§ **Goal of the exercise**
Repeat every record exactly as written, but leave out the pictures.

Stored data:
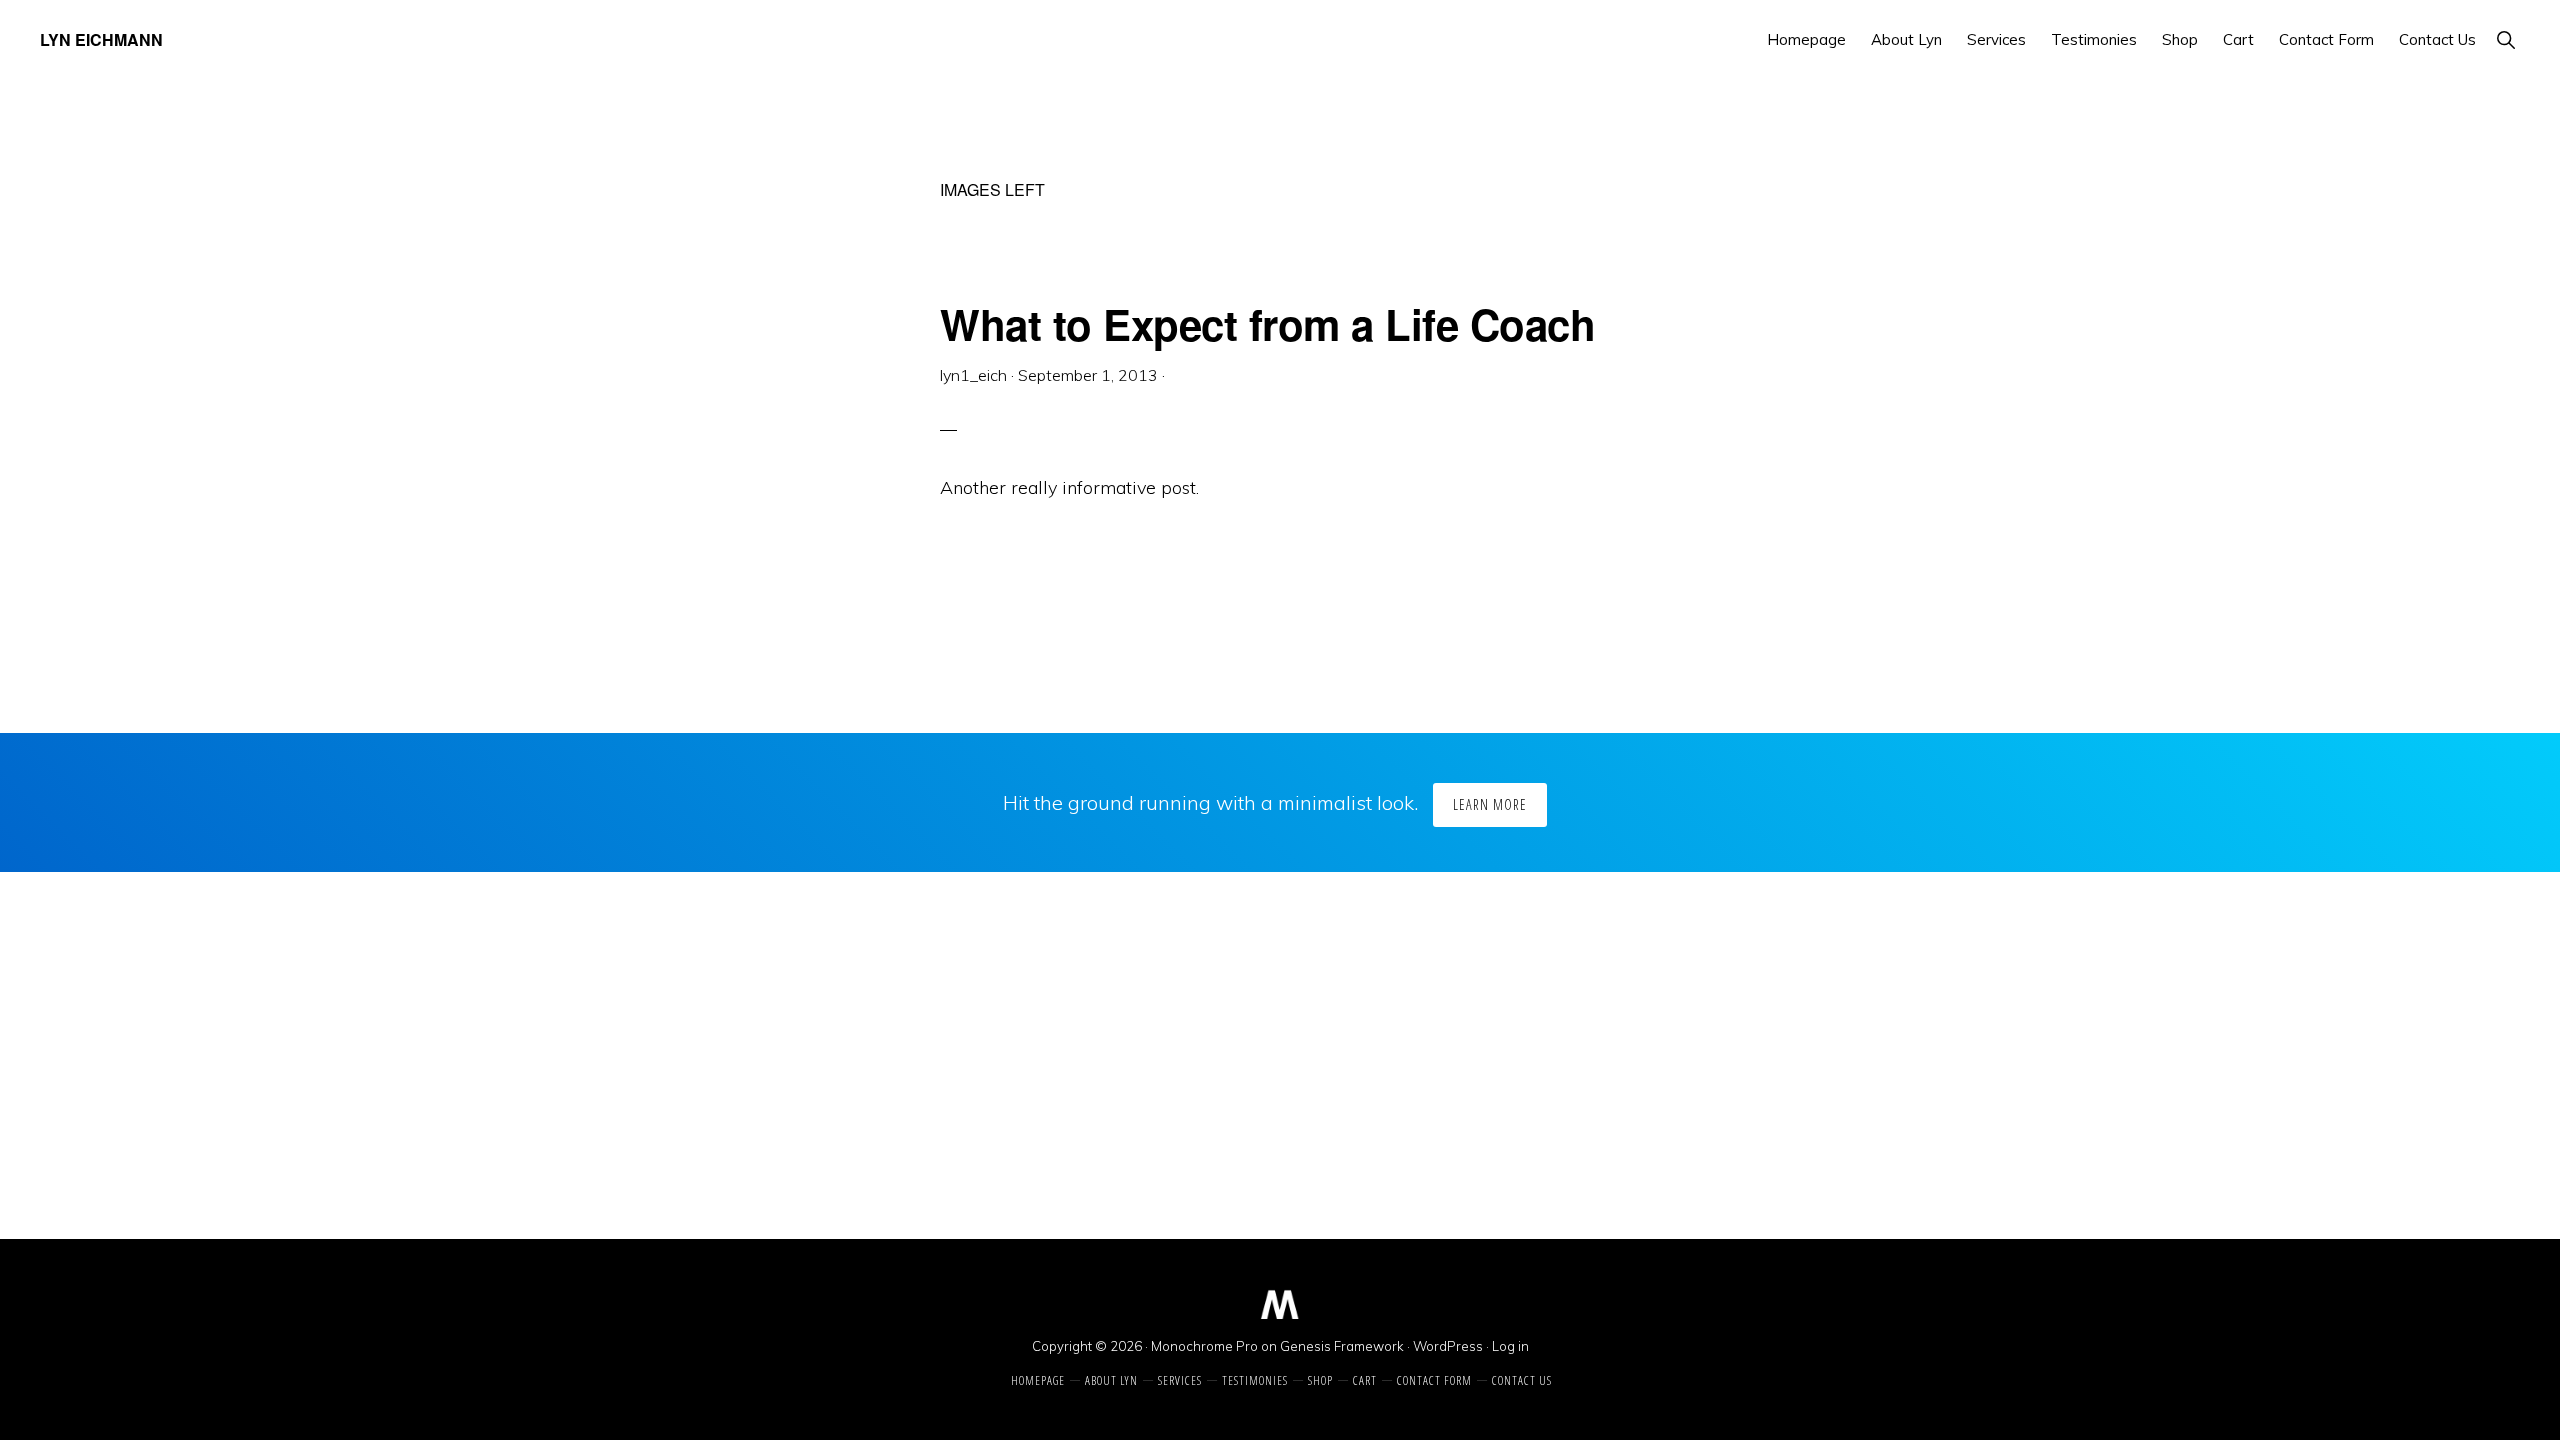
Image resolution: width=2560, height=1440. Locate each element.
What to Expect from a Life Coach (1267, 324)
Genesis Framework (1342, 1346)
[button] (2505, 39)
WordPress (1448, 1346)
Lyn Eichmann (101, 39)
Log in (1510, 1346)
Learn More (1490, 804)
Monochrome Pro (1204, 1346)
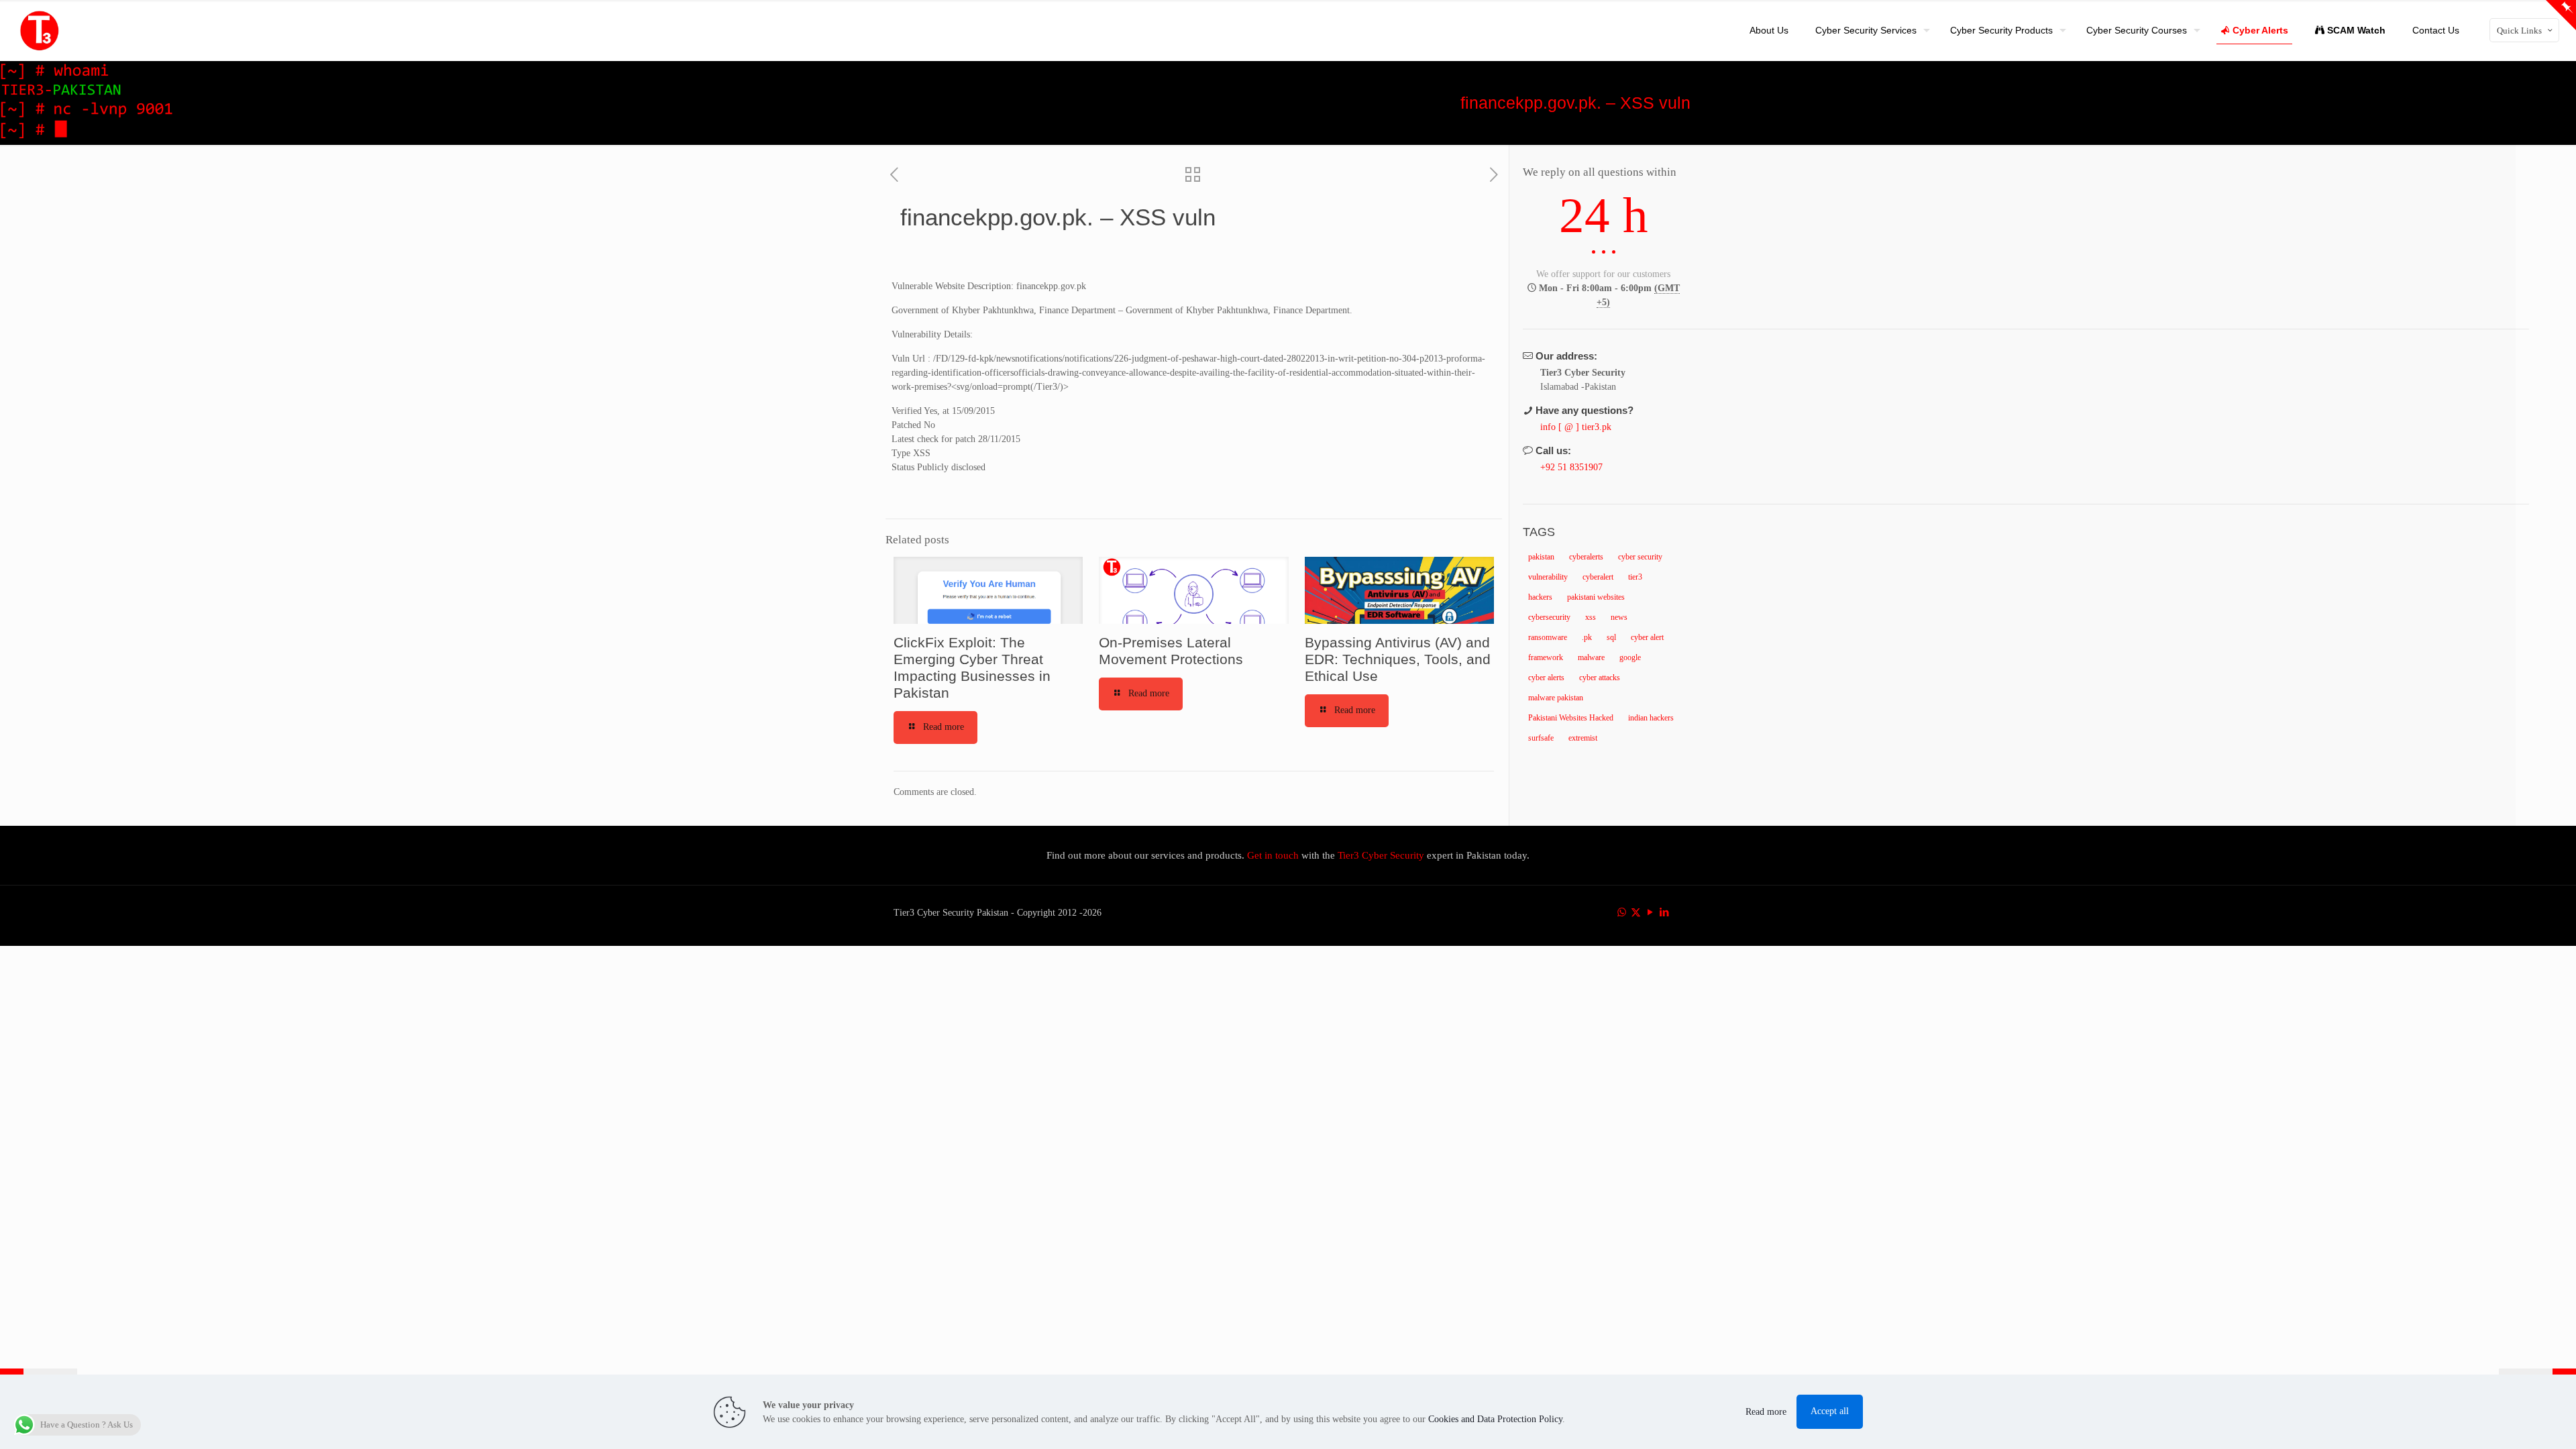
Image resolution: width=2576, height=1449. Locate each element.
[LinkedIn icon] (1664, 912)
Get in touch (1274, 855)
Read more (1766, 1412)
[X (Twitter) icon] (1636, 912)
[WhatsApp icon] (1622, 912)
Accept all (1830, 1411)
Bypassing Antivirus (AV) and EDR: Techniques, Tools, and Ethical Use (1398, 659)
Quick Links (2519, 30)
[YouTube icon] (1650, 912)
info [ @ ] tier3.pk (1575, 427)
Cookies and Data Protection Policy (1495, 1419)
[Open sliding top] (2561, 15)
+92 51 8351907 (1571, 467)
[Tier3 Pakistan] (39, 30)
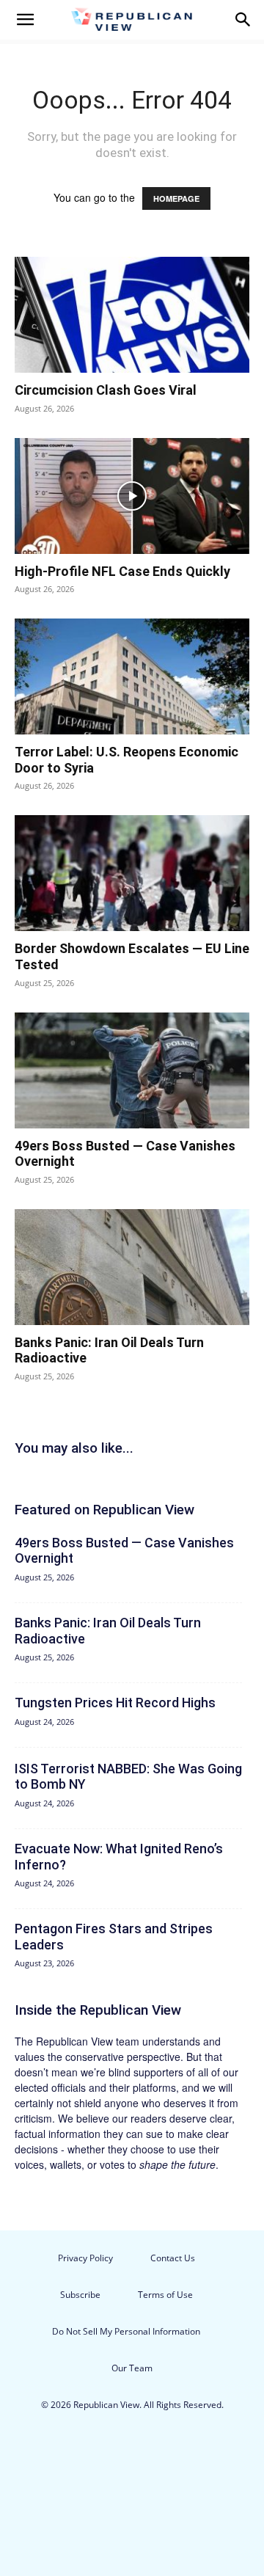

§ **Expected answer**
Image resolution: width=2560, height=1440. Locate each element.
What to Expect from a Life Coach (1267, 324)
Genesis Framework (1342, 1346)
[button] (2505, 39)
WordPress (1448, 1346)
Lyn Eichmann (101, 39)
Log in (1510, 1346)
Learn More (1490, 804)
Monochrome Pro (1204, 1346)
Image resolution: width=2576, height=1449. Locate each element.
[LinkedIn icon] (1664, 912)
Get in touch (1274, 855)
Read more (1766, 1412)
[X (Twitter) icon] (1636, 912)
[WhatsApp icon] (1622, 912)
Accept all (1830, 1411)
Bypassing Antivirus (AV) and EDR: Techniques, Tools, and Ethical Use (1398, 659)
Quick Links (2519, 30)
[YouTube icon] (1650, 912)
info [ @ ] tier3.pk (1575, 427)
Cookies and Data Protection Policy (1495, 1419)
[Open sliding top] (2561, 15)
+92 51 8351907 (1571, 467)
[Tier3 Pakistan] (39, 30)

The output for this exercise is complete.